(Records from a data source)
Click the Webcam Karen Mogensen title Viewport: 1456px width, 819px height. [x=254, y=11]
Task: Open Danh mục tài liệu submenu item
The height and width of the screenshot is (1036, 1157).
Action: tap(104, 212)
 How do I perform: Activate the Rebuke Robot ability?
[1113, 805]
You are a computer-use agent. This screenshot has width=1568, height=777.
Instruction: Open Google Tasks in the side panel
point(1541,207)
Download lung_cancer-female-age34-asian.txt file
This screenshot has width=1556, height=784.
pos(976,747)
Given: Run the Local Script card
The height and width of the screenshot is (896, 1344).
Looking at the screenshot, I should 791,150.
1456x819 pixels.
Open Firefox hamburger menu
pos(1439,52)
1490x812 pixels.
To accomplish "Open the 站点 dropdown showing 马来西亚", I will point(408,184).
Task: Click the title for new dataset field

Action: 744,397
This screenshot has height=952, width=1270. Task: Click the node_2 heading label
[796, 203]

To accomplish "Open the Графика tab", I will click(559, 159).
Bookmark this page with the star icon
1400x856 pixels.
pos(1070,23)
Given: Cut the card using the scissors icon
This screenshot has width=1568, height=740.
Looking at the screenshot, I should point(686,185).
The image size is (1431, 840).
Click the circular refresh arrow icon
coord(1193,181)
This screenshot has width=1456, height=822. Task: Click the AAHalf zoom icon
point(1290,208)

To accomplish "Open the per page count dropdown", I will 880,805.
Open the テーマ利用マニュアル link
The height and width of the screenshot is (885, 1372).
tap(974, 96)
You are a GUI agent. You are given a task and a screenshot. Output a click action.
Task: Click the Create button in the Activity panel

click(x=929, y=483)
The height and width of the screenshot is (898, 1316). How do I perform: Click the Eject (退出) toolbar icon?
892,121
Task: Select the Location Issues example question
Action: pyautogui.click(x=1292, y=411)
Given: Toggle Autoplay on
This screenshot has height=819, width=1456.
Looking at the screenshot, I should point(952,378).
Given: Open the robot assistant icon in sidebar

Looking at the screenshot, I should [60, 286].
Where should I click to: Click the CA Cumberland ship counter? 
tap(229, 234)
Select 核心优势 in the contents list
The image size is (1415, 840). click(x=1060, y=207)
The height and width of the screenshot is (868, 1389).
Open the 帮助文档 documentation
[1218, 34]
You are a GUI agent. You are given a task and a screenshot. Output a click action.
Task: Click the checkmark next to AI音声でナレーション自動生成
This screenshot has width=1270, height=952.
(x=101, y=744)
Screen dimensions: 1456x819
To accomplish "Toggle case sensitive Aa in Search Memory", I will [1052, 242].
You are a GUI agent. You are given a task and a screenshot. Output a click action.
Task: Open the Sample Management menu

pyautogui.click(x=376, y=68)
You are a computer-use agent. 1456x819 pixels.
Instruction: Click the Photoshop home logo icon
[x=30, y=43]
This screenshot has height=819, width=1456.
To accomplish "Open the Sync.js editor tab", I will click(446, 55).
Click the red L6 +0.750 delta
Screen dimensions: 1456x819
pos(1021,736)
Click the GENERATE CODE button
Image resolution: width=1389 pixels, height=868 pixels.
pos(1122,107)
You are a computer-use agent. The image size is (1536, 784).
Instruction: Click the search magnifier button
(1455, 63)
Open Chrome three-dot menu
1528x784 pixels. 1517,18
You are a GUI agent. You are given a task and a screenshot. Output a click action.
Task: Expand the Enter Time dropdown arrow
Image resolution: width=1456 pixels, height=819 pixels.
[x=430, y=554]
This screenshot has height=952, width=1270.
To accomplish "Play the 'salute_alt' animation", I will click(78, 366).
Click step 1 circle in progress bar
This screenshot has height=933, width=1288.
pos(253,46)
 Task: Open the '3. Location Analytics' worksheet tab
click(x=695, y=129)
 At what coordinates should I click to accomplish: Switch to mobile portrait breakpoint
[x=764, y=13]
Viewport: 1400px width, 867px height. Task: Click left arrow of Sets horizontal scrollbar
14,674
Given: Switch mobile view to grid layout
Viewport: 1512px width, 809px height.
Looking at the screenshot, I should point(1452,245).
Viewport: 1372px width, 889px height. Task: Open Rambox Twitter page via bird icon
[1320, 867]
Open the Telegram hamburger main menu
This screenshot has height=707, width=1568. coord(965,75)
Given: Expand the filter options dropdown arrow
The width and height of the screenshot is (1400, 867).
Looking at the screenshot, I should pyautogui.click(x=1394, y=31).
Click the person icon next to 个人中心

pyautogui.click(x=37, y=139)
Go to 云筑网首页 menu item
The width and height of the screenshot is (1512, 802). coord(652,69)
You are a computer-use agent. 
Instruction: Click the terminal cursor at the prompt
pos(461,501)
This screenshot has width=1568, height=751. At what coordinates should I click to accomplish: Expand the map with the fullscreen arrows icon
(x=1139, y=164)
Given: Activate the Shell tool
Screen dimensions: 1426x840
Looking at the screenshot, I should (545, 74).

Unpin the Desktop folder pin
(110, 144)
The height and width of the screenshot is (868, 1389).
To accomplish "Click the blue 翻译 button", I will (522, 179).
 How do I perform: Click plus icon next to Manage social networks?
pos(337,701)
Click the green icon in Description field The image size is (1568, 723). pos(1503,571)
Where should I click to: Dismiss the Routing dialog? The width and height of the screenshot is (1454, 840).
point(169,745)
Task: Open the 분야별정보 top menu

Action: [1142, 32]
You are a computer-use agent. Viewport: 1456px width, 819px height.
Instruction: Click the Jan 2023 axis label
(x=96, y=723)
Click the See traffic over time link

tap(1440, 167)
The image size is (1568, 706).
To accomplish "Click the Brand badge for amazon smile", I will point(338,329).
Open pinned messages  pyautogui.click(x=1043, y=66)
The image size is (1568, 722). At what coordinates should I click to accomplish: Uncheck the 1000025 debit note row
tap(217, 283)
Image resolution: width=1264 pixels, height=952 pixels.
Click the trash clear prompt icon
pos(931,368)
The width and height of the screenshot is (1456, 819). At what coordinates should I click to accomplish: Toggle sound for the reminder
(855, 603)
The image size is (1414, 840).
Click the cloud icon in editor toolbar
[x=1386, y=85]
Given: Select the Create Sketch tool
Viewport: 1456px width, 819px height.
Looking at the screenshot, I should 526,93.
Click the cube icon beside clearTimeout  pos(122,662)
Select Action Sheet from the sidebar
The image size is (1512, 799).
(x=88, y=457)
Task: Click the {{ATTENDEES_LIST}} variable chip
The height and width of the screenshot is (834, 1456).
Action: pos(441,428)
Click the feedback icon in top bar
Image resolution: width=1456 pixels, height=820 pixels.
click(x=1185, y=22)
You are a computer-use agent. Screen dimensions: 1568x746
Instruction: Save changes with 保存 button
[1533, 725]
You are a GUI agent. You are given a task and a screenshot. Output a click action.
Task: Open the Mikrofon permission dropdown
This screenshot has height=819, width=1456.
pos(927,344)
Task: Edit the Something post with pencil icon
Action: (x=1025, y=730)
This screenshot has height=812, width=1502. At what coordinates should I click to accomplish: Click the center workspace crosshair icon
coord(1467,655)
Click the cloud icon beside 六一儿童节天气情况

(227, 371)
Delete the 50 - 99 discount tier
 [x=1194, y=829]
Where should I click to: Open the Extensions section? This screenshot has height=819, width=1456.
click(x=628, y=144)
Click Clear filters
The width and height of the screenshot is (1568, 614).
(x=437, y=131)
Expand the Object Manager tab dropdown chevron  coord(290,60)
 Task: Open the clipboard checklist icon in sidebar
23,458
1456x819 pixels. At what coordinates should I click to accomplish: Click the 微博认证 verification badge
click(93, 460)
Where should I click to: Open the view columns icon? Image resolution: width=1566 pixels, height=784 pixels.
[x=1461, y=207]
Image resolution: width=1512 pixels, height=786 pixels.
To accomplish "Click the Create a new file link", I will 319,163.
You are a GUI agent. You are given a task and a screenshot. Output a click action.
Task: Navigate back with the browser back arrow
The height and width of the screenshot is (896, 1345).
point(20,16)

PROMPT: Establish how many lines of the records contain the string "card" and state that number without elaboration.

SOLUTION: 2